Australian software company

Pushpay Holdings Limited, known as Pushpay, is a mobile giving, donor management, and church management software company serving faith-based and nonprofit organizations in the United States. In 2014 the company was publicly listed on the New Zealand Stock Exchange (NZX), and subsequently listed on the Australian Securities Exchange (ASX) on 12 October 2016 under the ticker code PPH, before being taken private in 2023 following an acquisition by Sixth Street Partners and BGH Capital.

== History ==
Pushpay was founded in 2011 by Chris Heaslip and Eliot Crowther in New Zealand. Heaslip was CEO until his resignation in 2019.

Molly Matthews, based in the company’s Seattle office, became CEO in 2021 following the interim leadership of board member Bruce Gordon. She transitioned to a Senior Advisor role in 2025 when Kenny Wyatt was appointed CEO.

In November 2016, Pushpay acquired Bluebridge's church app–related business.

Pushpay joined the NZX50 Index in December 2017, and the ASX All Ordinaries Index in March 2018. The company was added to the S&P/ASX All Technology Index when it launched in February 2020.

In December 2019, Pushpay acquired Church Community Builder, a U.S.-based church management software provider, for US$87.5 million.
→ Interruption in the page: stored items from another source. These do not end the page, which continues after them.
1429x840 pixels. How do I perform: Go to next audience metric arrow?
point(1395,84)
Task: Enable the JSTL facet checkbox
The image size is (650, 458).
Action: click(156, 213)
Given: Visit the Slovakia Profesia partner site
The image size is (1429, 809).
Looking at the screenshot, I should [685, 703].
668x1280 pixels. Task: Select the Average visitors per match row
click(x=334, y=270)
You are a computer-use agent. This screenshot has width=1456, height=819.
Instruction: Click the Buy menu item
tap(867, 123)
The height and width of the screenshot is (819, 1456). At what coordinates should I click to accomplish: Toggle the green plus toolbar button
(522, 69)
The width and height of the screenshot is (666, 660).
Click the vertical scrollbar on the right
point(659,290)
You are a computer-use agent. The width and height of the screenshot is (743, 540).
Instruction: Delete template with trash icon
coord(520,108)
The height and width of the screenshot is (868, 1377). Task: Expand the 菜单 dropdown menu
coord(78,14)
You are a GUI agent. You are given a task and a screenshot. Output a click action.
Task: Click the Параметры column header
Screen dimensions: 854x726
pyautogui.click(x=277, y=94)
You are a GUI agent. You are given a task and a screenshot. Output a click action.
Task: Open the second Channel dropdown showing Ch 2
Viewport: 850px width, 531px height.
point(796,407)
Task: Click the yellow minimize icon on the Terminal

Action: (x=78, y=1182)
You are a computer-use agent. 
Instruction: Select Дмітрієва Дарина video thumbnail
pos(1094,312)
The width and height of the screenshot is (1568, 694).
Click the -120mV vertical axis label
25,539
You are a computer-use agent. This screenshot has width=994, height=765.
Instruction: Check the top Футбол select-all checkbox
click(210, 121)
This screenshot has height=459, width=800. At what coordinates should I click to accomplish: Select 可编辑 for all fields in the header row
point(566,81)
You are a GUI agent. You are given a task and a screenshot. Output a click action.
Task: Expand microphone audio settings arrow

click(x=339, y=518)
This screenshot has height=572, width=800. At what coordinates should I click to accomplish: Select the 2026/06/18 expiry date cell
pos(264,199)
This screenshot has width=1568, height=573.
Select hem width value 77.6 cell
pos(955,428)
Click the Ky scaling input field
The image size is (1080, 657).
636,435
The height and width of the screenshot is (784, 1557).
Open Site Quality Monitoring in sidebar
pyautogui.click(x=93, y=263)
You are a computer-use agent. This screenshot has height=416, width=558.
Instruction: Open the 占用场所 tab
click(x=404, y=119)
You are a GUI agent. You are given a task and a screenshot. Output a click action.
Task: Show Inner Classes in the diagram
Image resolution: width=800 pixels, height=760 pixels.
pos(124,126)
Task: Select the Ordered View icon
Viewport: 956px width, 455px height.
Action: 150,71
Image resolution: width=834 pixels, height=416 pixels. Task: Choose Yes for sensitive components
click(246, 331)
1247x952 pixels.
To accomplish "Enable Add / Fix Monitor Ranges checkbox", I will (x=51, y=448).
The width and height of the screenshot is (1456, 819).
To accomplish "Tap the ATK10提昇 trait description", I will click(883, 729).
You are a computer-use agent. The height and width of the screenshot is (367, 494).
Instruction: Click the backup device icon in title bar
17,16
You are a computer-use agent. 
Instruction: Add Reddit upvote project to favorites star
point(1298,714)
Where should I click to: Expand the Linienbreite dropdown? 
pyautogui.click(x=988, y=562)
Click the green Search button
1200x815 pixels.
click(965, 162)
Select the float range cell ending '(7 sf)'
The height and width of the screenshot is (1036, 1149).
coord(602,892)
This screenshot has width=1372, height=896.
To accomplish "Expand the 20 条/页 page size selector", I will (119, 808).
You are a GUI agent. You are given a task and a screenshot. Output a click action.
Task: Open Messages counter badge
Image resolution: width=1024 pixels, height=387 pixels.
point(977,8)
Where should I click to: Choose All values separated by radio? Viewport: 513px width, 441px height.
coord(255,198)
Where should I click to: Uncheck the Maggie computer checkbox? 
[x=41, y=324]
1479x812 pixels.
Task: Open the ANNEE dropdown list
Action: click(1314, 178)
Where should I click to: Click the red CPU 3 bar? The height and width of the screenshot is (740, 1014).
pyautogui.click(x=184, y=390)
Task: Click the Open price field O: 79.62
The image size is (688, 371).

Independent reporting highlighted the acquisition as significantly expanding Pushpay’s U.S. customer base.

In September 2020, the company released ChurchStaq, a software suite integrating mobile giving, donor management, and church management capabilities.

In May 2023, Pushpay was delisted from the NZX and ASX following its acquisition by Sixth Street Partners and BGH Capital.